Cuando llegó la noche, los de la compañía cantaron un himno y se retiraron a sus tiendas. A la mañana siguiente partirían hacia el oeste15.
Tres días después, el 31 de octubre, la compañía de Martin se reunió con los otros rescatistas en la ruta. George D. Grant, líder de ese pequeño grupo, se quedó atónito por lo que vio. Unos quinientos o seiscientos santos tiraban de sus carros de mano, o los empujaban, en una fila irregular que se extendía por unos cinco o seis kilómetros. Vio lo agotados que estaban tras tirar de sus carros todo el día por entre la nieve y el barro. Algunas personas yacían en los carros, demasiado enfermas o exhaustas para moverse. Los niños lloraban, algunos de ellos mientras se esforzaban por caminar junto a sus padres en la nieve. Todos estaban entumecidos y las extremidades de algunas personas estaban rígidas y sangrando por el contacto con la nieve16.

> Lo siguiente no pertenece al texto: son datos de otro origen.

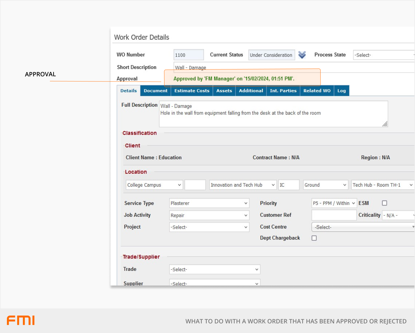Click the double chevron status icon
The height and width of the screenshot is (333, 415).
(x=302, y=55)
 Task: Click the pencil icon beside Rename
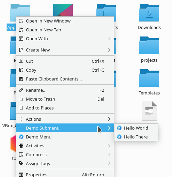(x=21, y=90)
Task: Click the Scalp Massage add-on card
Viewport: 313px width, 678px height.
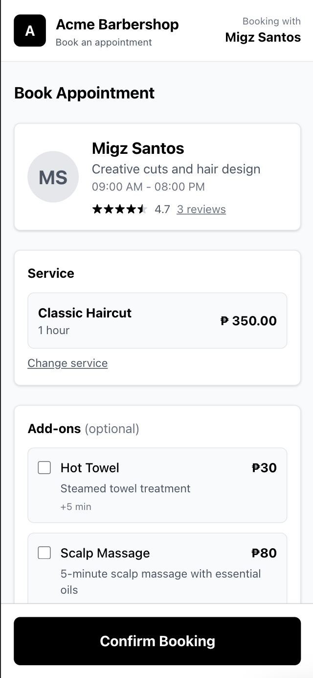Action: point(157,568)
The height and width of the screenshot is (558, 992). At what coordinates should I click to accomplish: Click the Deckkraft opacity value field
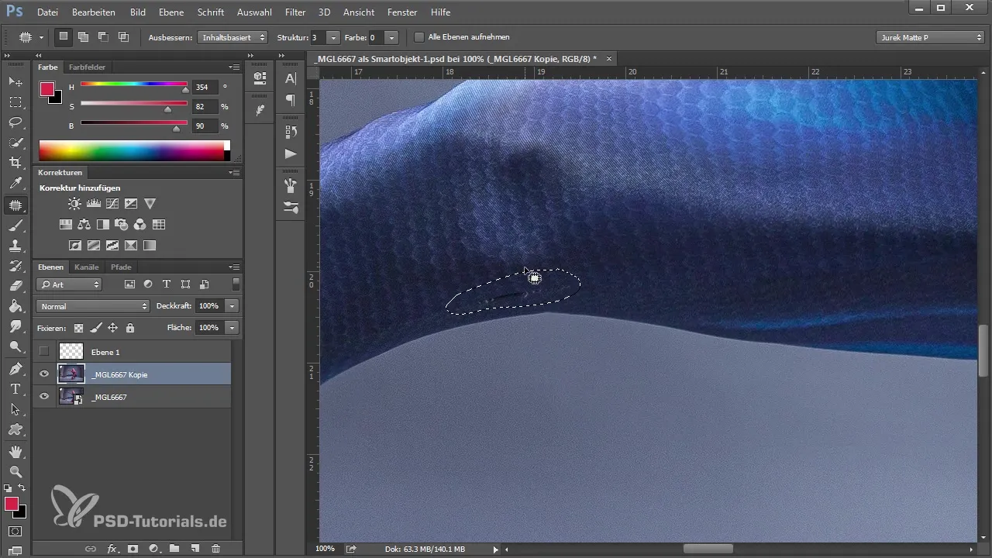[209, 306]
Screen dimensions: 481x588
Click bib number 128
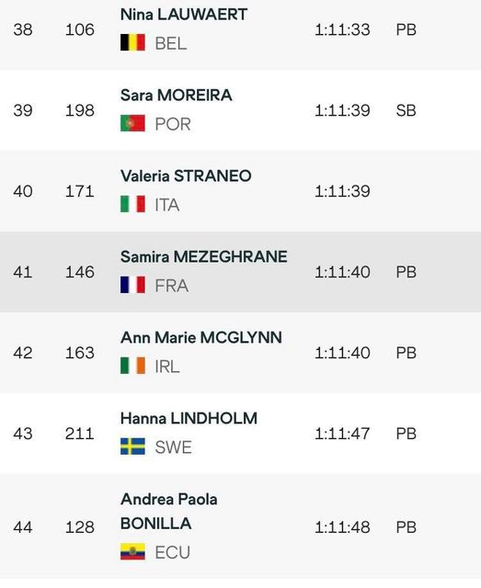80,527
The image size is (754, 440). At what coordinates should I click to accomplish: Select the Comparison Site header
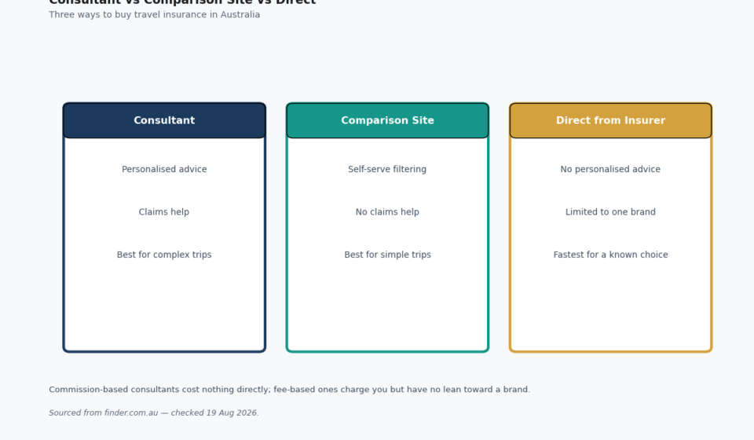[x=387, y=120]
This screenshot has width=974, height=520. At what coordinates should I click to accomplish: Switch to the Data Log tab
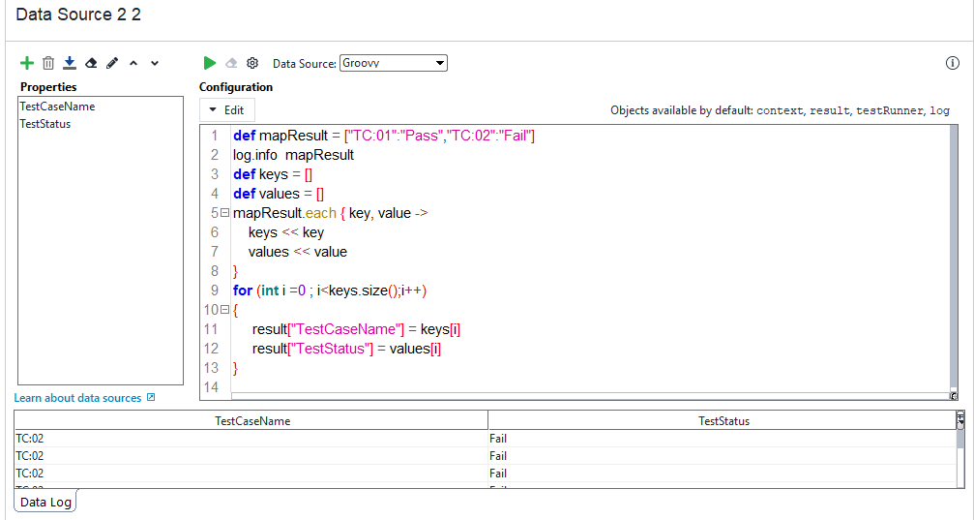[x=45, y=503]
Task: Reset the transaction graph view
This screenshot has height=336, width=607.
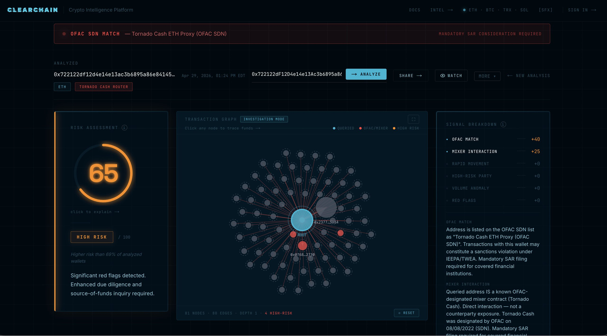Action: tap(407, 313)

En los días siguientes, los rescatistas ayudaron a la compañía de Martin a seguir avanzando hacia el oeste. Esperando poder guarecerlos del clima, querían llevar a los emigrantes hasta una cueva que estaba cerca de dos altos precipicios llamados Devil’s Gate [la Puerta del Diablo]; pero para poder llegar allí, tenían que cruzar el helado río Sweetwater. Siendo aún reciente en sus mentes el horror que experimentaron en el último río que habían cruzado, muchos emigrantes se sintieron aterrorizados. Algunos de ellos pudieron cruzar el río en los carromatos; otros lo hicieron a pie. Varios rescatistas y algunos de los emigrantes cargaron a las personas mientras cruzaban la helada corriente de agua. Cinco jóvenes rescatistas —David P. Kimball, George W. Grant, Allen Huntington, Stephen Taylor e Ira Nebeker— pasaron horas en las gélidas aguas ayudando heroicamente a la compañía a cruzar el río.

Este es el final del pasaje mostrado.